Подползает старуха, опять та самая, с «Электрозаводской». «Прего! Манджаре!» Рука трясется. Пальцы черные.

– Вот, и дать-то нечего, – вздыхает Гальпетра, пододвигая сапоги к себе поближе, на всякий случай. – Ну, и все? Больше ничего там не было на этой старой дороге, как ее, где спартаковцы?

– Там еще есть церковь, называется Domine quo vadis. У Сенкевича есть такой роман, «Камо грядеши».

– Знаю. И что?

– Я туда зашел. Внутри никого не было. Только бюст Сенкевича. Хотел идти дальше, но тут увидел в проходе на полу белую плиту под решеткой. Подошел поближе. В ней следы, отпечатки босых ног. На этом месте Христос явился Петру, и на камне остались его следы. Я наклонился, чтобы рассмотреть получше. Огромные ножищи, больше, чем у меня. И совсем плоские. Ярко выраженное плоскостопие. И так вдруг захотелось их потрогать. Я уже протянул руку, но тут мне стало не по себе.

– А чего так?

– Если все обман и это работа какого-то камнетеса – поставил свою ногу, обвел и стал вытесывать, – то зачем трогать? А если это ноги действительно – Его? Того, чьи последние слова были: «Отец, почему ты меня оставил?!» Тут раздались шаги – откуда-то из боковой двери быстро вышел священник в черной сутане, что-то дожевывая. Увидел меня с протянутой рукой. Я смутился, отдернул руку, а он улыбнулся, закивал головой – мол, ничего, ничего, трогайте, можно! И добавил, что это все равно копия.

– Так и знала! – Гальпетра вздохнула. – А куда же дели настоящий камень?

– Я так и спросил. Оказывается, в церковь все время забирались, воровали, и оригинал перевезли в другую церковь, Сан-Себастьяно, она там недалеко, дальше по Аппиевой. Я пошел туда. Это не церковь даже, а огромный собор. Бродил по нему – и никак не мог найти, где выставлен камень. Под потолком висел великан с золотыми волосами. Свисает с потолка и смотрит в окно – что там? А за окном небо вымощено облаками, старыми, стертыми, будто плитами с Аппиевой дороги. Спросил какого-то падре про следы. Он кивнул на боковой алтарь справа от входа. Там решетка, стекло. Было темно и ничего толком не видно – стекло отсвечивало. Поискал, куда бросить монетку – у них тут в церкви, чтобы зажегся на минуту свет, нужно платить, – не нашел.

– И все?

– И все.

– Так и не увидел?

– Нет.

Рядом с толмачом на перила присаживается дед с рюкзаком – в шортах, майке, на голове панама, на ногах горные ботинки. Тоже с биноклем на шее. У него дряблые белые ноги совсем без волос. Улыбается, протягивает толмачу бинокль, мол, хотите посмотреть?

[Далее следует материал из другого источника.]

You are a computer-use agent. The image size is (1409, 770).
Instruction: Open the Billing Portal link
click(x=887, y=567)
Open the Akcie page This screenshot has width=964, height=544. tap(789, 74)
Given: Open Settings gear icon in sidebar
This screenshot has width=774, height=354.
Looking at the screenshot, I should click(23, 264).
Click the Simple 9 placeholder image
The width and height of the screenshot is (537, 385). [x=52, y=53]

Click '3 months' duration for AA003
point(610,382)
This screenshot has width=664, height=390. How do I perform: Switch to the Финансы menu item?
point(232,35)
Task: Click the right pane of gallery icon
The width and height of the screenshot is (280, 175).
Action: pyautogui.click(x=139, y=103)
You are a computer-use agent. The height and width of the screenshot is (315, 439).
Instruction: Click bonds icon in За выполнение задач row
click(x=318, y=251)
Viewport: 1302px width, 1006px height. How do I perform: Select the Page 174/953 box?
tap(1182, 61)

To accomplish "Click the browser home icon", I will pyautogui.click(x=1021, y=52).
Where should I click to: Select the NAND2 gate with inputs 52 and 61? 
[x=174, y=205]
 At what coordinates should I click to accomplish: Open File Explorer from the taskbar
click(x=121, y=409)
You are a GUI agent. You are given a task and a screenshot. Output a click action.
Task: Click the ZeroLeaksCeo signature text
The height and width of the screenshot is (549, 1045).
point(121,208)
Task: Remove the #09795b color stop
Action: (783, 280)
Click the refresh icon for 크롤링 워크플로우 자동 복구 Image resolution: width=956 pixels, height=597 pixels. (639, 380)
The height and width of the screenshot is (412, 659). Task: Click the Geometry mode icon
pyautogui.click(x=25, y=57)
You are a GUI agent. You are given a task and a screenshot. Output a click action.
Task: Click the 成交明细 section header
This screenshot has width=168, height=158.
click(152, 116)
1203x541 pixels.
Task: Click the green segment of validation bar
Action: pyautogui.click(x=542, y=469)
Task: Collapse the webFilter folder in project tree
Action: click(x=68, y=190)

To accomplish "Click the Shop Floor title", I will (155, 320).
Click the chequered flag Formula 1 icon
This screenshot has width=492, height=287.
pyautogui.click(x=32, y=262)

Толмач направляет бинокль на колонну. Увеличение сильное. Сразу утыкается в чью-то отрезанную голову. Наверно, сармат. Потом кто-то на лошади и борода каракулем – может, сам философ-император, сказавший, что больше всего на свете желает оживления умерших, а не присуждения к смерти живых. Еще выше – Павел с мечом. Меч длинный. Таким, наверно, хорошо отрубать головы сарматам. Толмач протягивает бинокль Гальпетре. Она смотрит на колонну совсем немного, потом принимается разглядывать улицу, окна домов, прохожих, голубей.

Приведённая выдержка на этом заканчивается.